The light from phones and other mobile devices can also disrupt our circadian rhythm, interfering with our sleep. So leave work out of the bedroom.
Being busy can give you a tremendous feeling of control—if you are the one doing everything, then you are in control of everything.
If this sounds like you, try to make the conscious choice to surrender control every now and then, both at work and at home. Get the kids to do the tidying up, for example—if they don’t do it perfectly, so what? There’s beauty in the messiness of life, too.
Have you ever found yourself so rushed around all day, first at work and then at home getting everything done, that when you go to bed at night you’re still so full of adrenaline that you can’t sleep?

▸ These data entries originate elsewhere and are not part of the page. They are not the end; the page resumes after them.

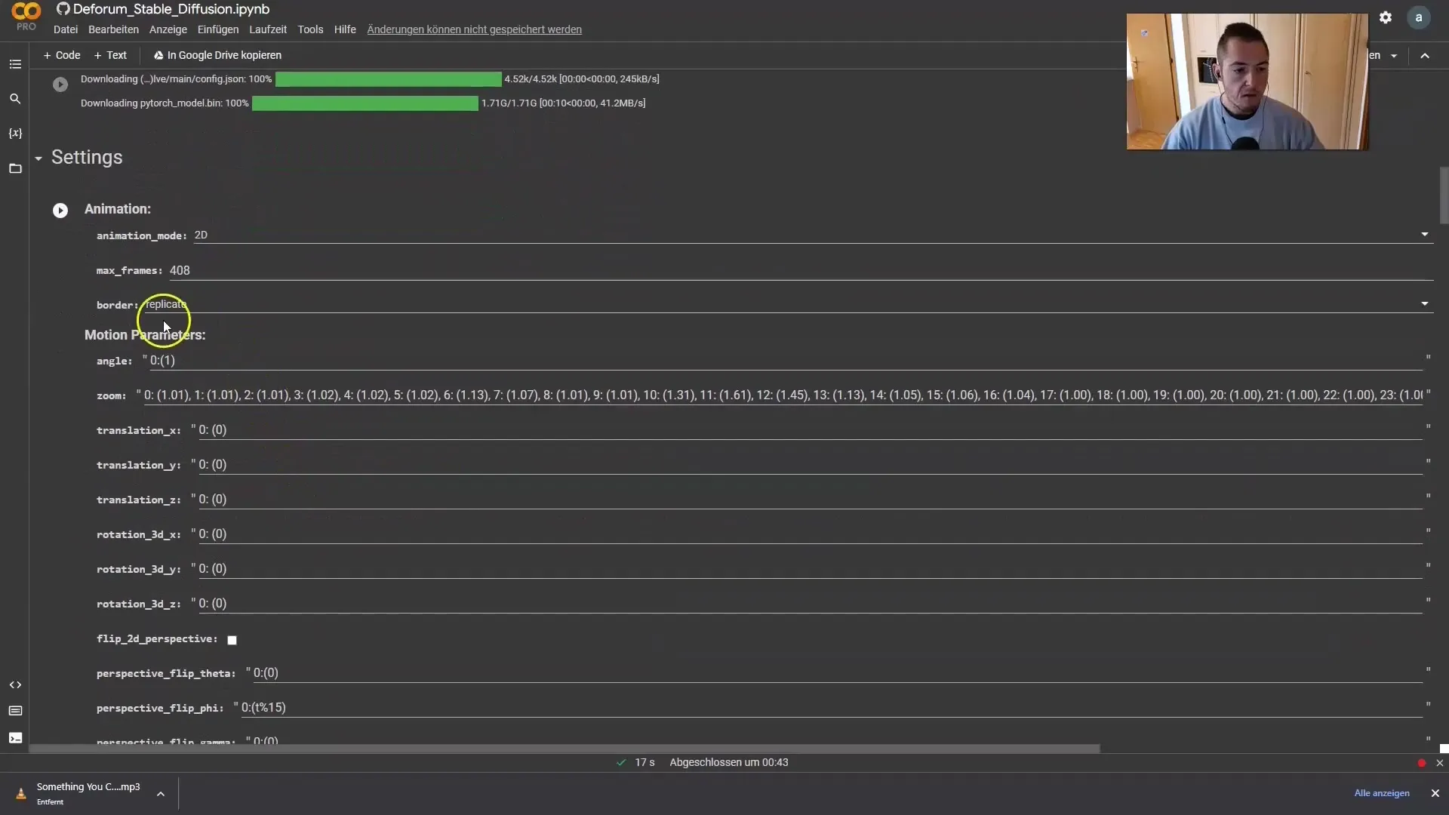Click Add Code cell button
The image size is (1449, 815).
pos(62,54)
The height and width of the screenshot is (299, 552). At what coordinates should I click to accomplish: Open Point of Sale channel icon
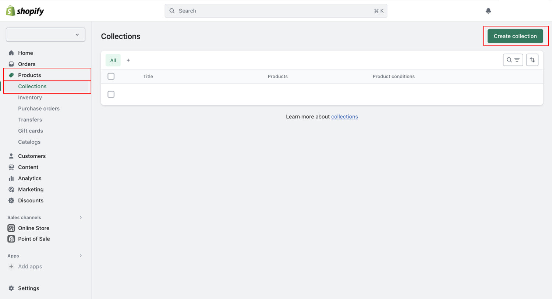11,239
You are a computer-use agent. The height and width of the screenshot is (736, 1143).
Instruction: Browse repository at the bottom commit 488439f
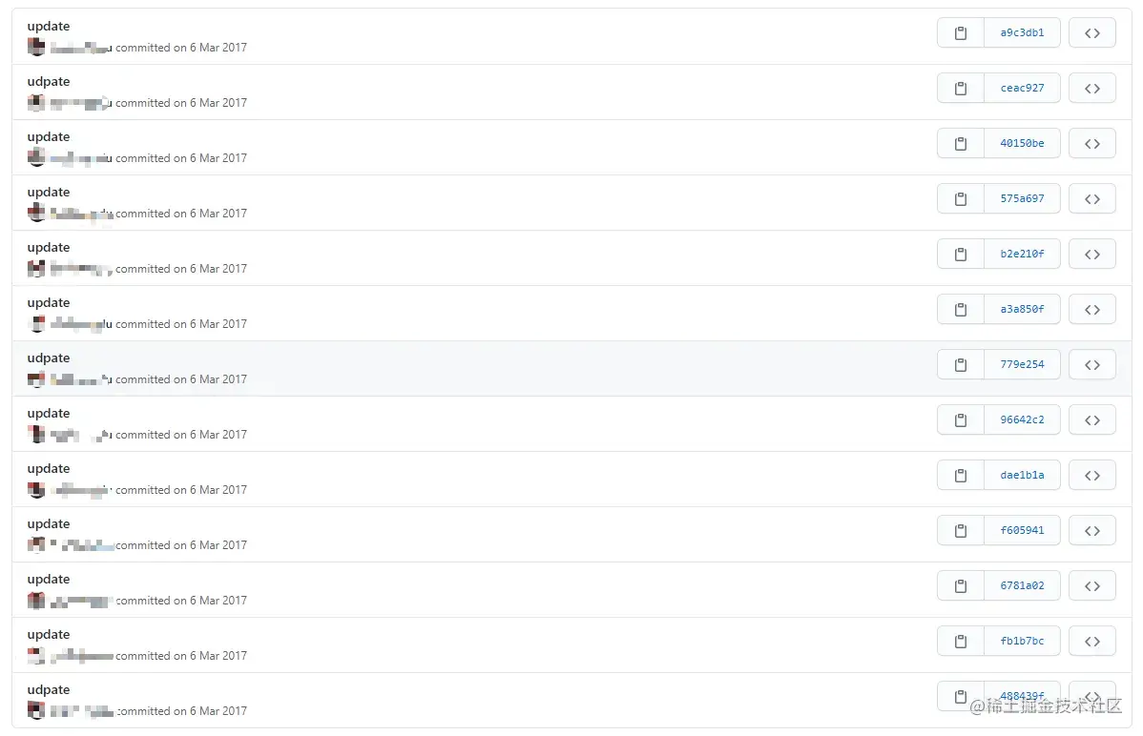click(x=1091, y=696)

You need to slow down—give your brain and your body the chance to relax! Focus on the moment, especially those everyday moments that we often don’t appreciate until they’re gone—like cooking dinner with your partner or watching TV with the kids.
Leave work on time, and take your full lunch break (no eating ‘al desco’)—you deserve that time for yourself!
You might be surprised how much more productive you are when you take your lunch hour to eat in the park and relax in the sunshine.
Make sure you have elements of your life that excite and challenge you that have nothing to do with work.
Take up a hobby, try a new sport, read your way through your favourite author’s entire body of work—whatever it is, it’s important to have something that feels like part of who you are that isn’t tied to work or family
If it’s hard to find time in the day to spend with friends and family, then start scheduling it in. And make it something NEW—be a tourist in your town, go to a new restaurant, take a walk around an unfamiliar neighbourhood.
Whatever it is, make sure it’s something you haven’t done before! That will help you really focus on the experience.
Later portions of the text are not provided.